BrokerVille Recommends:
Financial Credentials Matter for
Financial Professionals

 

Getting worthwhile credentials (those that actually take study and some real learning) are useful from a professional standpoint as well as from a marketing standpoint.

Potential prospects are more readily drawn to advisors with financial credentials. In a poll of retirees asked what was most important to them in selecting a financial consultant, specialized training and “a credential evidencing specialized training” ranked 2 and 3 respectively out of 8 choices. In fact, an internal FINRA study from found that 46 percent of older investors were more likely to accept a financial professional with a designation, and 17 percent would fail to double-check a phony designation. We are not suggesting at BrokerVille that you get a phony designation but rather one or more with substance and gain the following benefits.

First, a financial credential implies that you think enough about what you do and your own professionalism to get some extra training or experience. It indicates that you are serious and committed to your own profession. Would you rather get your tax problems solved by Jim Yahoo, Accountant, or John Doe, CPA? You may not even know what the qualifications are to become a CPA but you automatically assume that the professional with a financial credential has raised themselves to a higher level of expertise, expertise you want for your benefit as the consumer. You also assume that this individual is committed to their profession and has "extra" knowledge. We continually see at BrokerVille that those with credentials do more business and have an easier time gaining new clients.

Compare this to the average person in financial services who has no credential and in fact no specialized knowledge. (What gets learned on the series 7 exam is worthless from the consumer's point of view in getting good financial advice). Can we assume that the average credential-less insurance agent or stockbroker are just interested in the next sale, in making a living and have little commitment to their “profession?”

Secondly, in financial services, the public has come to see people in the industry as sales people. In fact, this is accurate in the majority of cases. Financial services has never become a profession because most people in the industry are not professionals. (Don't take this personally, it is however true of the majority of your colleagues). Before you get insulted, let me give you one definition of a professional. A professional is committed to the prospect’s agenda. When you go to your doctor, he is committed to making you healthy. He has no agenda to sell you drugs, medical devices or a surgery procedure. The same is true of CPAs and attorneys—they are also committed to your agenda. But people in financial sales always have their own agenda—to sell a product or service and the public knows it as they are not stupid. Therefore, a financial designation helps separate you from the sea of salespeople and appear as the professional that hopefully you are.

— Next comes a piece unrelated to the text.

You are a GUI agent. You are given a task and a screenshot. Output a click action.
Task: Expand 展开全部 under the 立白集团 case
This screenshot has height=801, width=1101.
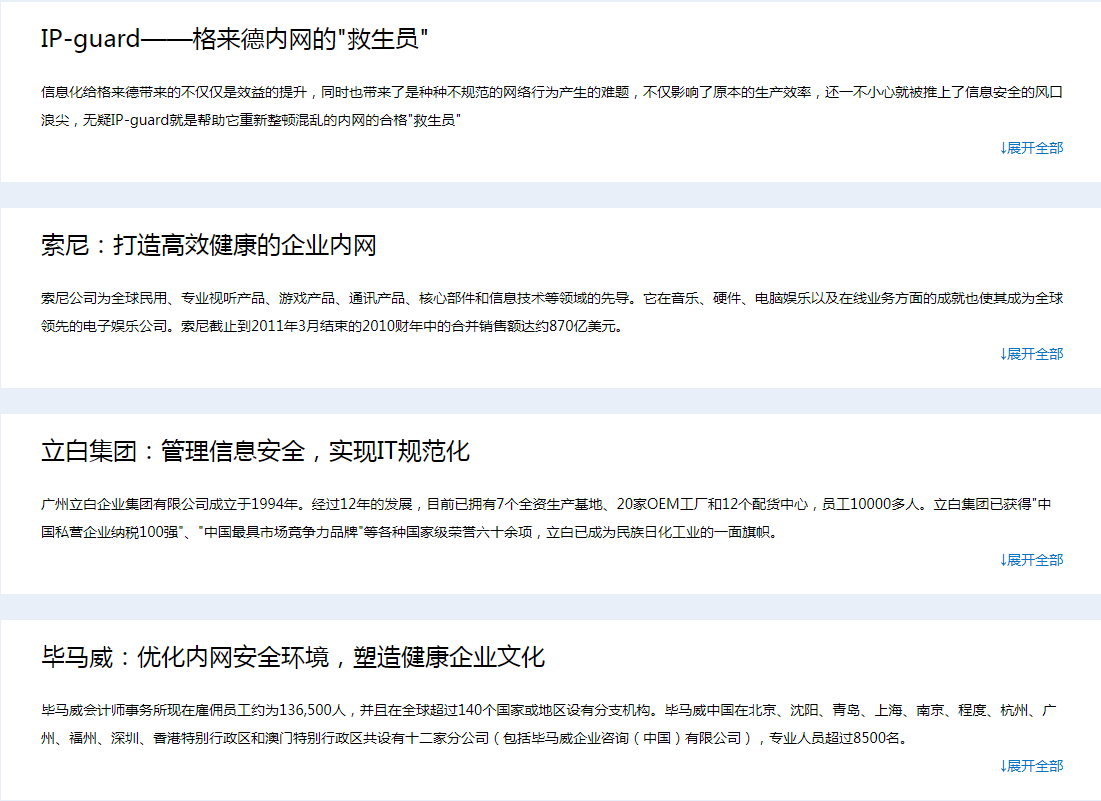(x=1035, y=560)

Third, the public assumes that the credentialing organization provides oversight of your activities and that you operate at a higher standard than your un-credentialed competitors. This may or may not be an accurate assumption but the public acts on what they believe. In the public’s eyes, not only have you met some initial standards for the credential, but you have kept your record clean. This is true in some cases. The CFP® Board, the State Board of Accountancy, the State Bar Association regularly censures or decertifies members of their credential. This gives the public a higher comfort level in dealing with credentialed professionals. Would you rather go to any neurosurgeon or a “board certified” neurosurgeon (even though your don’t know the board or how a physician gets to be board certified, but it sounds good).

The next advantage we have identified in our research here at BrokerVille is that in order to hold a financial designation requires continuing education in every field. The public would rather use the services of someone who is up to date than someone who may have gotten their license 20 years ago and now has outdated expertise. Again, that's not to say that the credentialed person is more current or knowledgeable, but the public believes so.

Fifth, the financial credential turns an unknown in to a known. No one knows if Jim Stevens, financial professional is a good and honest guy. He is an unknown. And if you want to see prospects procrastinate, just give them uncertainty. The more certainty you add about yourself, the faster prospects commit. A financial designation is a method of adding certainty, solidity and making people feel more comfortable dealing with you. And since people make their decisions emotionally, you want them to feel comfortable.

Again—do not get pseudo credentials that lack substance. There are plenty of these designation programs around that have no substance, do not have proctored exams and are a false front to give pseudo credibility where none is due. as an illustration, I received a fax some years back about the Certified Retirement Planner designation in order to “put an end to the embarrassment of presenting yourself as an insurance agent…in less than 30 days, you can become a Certified Retirement Planner, doubling your income almost immediately.” Clearly, this is a pseudo-credential that is offered solely as a marketing gimmick with no substance. BrokerVille advises against these window-dressing designations.

You can be quite certain that there is no substance to becoming a Certified Retirement Planner, no rigor, no proctored exam, no CE requirements, no State Insurance CE, no recognition by the CFP Board or The American College. In fact, use of this designation may even be illegal in some states which have laws against deception by using credentials that do not meet certain standards.